Return every line of the data that contains the string "computer".

[Record extracts Boundary: Start]

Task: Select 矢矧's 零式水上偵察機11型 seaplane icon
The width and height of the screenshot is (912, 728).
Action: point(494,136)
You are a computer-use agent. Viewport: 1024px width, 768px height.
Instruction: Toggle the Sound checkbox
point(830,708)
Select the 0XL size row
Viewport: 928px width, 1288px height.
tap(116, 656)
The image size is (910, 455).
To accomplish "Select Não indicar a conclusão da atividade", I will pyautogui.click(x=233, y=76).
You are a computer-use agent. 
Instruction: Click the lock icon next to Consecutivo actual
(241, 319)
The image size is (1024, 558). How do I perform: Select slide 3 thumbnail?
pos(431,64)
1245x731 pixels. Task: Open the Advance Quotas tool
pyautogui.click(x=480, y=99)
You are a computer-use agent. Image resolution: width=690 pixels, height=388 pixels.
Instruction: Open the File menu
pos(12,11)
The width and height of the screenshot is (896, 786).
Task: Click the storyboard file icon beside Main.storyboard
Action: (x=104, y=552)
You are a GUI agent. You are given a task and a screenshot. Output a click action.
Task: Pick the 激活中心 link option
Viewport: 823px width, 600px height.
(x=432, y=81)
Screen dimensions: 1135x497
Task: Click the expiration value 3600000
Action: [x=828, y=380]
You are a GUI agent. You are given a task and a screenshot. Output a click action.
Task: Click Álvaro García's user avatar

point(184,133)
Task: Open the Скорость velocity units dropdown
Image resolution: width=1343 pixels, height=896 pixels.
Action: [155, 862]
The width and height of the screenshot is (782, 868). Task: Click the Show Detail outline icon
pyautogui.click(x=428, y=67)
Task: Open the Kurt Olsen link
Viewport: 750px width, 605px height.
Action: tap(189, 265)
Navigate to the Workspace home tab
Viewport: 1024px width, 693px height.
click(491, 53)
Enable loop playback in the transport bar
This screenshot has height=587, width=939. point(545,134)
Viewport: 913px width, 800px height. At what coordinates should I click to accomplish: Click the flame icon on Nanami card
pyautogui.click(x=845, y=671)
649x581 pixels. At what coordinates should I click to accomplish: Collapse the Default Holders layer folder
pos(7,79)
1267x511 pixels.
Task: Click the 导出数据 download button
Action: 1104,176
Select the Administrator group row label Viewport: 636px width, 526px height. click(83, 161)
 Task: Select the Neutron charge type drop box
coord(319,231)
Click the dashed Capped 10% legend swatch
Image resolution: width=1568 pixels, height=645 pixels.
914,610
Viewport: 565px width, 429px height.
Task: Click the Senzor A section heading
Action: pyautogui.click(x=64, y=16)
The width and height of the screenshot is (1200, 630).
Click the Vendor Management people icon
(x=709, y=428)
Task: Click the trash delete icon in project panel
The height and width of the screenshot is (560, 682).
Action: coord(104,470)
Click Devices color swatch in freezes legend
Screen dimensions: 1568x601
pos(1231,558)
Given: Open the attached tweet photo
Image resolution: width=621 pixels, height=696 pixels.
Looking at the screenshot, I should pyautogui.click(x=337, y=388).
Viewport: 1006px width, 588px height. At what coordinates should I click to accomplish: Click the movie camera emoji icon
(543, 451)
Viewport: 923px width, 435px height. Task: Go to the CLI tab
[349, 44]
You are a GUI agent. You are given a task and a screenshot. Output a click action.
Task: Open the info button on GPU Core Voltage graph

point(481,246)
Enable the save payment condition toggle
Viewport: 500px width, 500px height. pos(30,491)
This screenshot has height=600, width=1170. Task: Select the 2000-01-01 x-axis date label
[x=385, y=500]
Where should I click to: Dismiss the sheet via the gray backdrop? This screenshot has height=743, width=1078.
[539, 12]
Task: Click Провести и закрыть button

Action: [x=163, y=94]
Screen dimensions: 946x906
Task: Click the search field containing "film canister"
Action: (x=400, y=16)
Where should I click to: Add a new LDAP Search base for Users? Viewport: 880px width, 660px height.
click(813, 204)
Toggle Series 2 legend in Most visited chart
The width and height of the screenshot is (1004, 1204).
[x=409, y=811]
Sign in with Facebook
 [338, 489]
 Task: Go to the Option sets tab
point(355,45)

[Record extracts Boundary: End]

(Your solution)
You are a computer-use agent. Viewport: 1024px width, 768px height.
You are a computer-use agent. 
You are a computer-use agent. Image resolution: width=690 pixels, height=388 pixels.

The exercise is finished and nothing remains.